I Am Not Going to Get Up Today! was adapted as a cassette tape in 1988 as part of the Young Imaginations Series, featuring a nine-year-old rapping the lines of the narrator. The book was released as an audiobook in 2003 as part of the Green Eggs and Ham and Other Servings From Dr. Seuss collection. It was voiced by actor Jason Alexander.

== Reception and legacy ==
Raymond Teague of the Fort Worth Star-Telegram said that the book "merrily romps through the language", and he praised Stevenson's drawings, saying that they complemented the story's tone. The School Library Journal featured a review from St. Catherine's School librarian Laura McCutcheon in 1988, who found the story to be "a disappointment", criticizing the rhymes as forced in a way that makes the book unsuitable for early readers. She felt that the drawings were "loose and fluid but border on messy" and that they did not suit the text. Common Sense Media gave I Am Not Going to Get Up Today! four out of five stars, describing it as "vibrant and direct" and praising it for its momentum and wordplay. It also gave a positive review of Stevenson's illustrations, complimenting them for being "frisky" and describing the pastel color palette as "soothing to the eye". Librarian Jody Risacher of the Clermont County Public Library praised the 1988 cassette version for its rhythm and sound effects.

In 2000, Publishers Weekly listed I Am Not Going to Get Up Today! as number 135 in its list of all-time best-selling hardcover children's books in the United States.

== Analysis and themes ==
Biographer Charles D. Cohen speculated that the plot of I Am Not Going to Get Up Today! was Seuss's way of expressing his own tiredness in his ill health. Philosophy professors Robert Main and Matthew Pierlott describe the boy's desire to stay in bed as relatable, comparing it to the philosophy of Socrates, who said that rest and ultimately death are not things that should be seen negatively.

I Am Not Going to Get Up Today! presents a common theme in Dr. Seuss books where the character challenges norms. The narrator is steadfast in his decision to stay in bed, and he ignores both physical and social pressure to make him get up. It is also one of several Dr. Seuss books in which the images at the end are reminiscent of those at the beginning. In this case, both feature the narrator laying in his bed in the same way.

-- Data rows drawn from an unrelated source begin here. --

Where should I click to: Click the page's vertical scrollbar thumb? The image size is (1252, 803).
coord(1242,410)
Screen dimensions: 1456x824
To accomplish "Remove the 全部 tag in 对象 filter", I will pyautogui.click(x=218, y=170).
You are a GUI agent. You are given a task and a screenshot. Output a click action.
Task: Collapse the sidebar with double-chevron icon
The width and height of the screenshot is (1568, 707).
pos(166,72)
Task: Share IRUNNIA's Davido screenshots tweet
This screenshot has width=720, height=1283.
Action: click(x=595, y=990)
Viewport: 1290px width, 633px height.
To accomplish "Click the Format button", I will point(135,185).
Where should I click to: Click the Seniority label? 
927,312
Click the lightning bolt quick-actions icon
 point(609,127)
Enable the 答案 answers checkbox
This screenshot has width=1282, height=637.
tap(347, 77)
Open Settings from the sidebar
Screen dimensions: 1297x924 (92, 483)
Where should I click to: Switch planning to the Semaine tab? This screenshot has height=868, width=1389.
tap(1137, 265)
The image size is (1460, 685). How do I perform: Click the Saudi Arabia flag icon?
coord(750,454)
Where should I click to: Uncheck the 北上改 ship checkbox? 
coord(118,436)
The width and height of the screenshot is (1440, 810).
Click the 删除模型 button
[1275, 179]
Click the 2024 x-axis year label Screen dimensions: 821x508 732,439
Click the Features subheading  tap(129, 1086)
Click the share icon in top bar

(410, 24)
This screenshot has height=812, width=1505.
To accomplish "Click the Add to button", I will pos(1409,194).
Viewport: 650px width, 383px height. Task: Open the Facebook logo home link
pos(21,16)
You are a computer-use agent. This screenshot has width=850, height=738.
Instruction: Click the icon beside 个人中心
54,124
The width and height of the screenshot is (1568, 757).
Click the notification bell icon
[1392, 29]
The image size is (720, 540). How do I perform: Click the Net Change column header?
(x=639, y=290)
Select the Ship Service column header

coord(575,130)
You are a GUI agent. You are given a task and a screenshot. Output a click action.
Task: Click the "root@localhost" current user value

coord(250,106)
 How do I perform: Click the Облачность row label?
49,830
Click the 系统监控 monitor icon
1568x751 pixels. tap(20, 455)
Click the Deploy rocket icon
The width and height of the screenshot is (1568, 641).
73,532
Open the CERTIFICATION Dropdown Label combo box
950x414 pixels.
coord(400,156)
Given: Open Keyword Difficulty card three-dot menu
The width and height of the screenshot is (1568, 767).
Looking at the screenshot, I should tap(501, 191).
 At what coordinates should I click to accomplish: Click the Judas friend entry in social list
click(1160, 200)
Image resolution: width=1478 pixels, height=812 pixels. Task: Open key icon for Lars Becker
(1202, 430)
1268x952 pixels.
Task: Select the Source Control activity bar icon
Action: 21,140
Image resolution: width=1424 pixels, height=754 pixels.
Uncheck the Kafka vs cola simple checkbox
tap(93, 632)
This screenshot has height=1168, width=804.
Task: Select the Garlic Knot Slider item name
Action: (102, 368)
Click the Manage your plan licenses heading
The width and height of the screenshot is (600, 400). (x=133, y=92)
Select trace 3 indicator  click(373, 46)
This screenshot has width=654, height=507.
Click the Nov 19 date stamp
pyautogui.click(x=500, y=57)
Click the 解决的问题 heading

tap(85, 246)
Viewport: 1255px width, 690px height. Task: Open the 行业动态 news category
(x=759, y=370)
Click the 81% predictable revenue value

When analyzing the wording of several Dr. Seuss books, communications professor Lois Einhorn determined that 72% of the words in I Am Not Going to Get Up Today! have positive connotations and 28% have negative connotations. This was a higher proportion of positive words than most of the other Dr. Seuss books she analyzed. Einhorn concluded that its unpopularity relative to other Dr. Seuss books was because of this ratio, which indicated a lack of interesting conflict.

As with many books by Dr. Seuss, there are several nonce words created for I Am Not Going to Get Up Today!. These include a fictional dish to entice the narrator, a Pineapple Butterscotch Ding Dang Doo, and various descriptors for sleep: zazz, zizz, zizz-zizz, zuzz, and woozy-snoozy.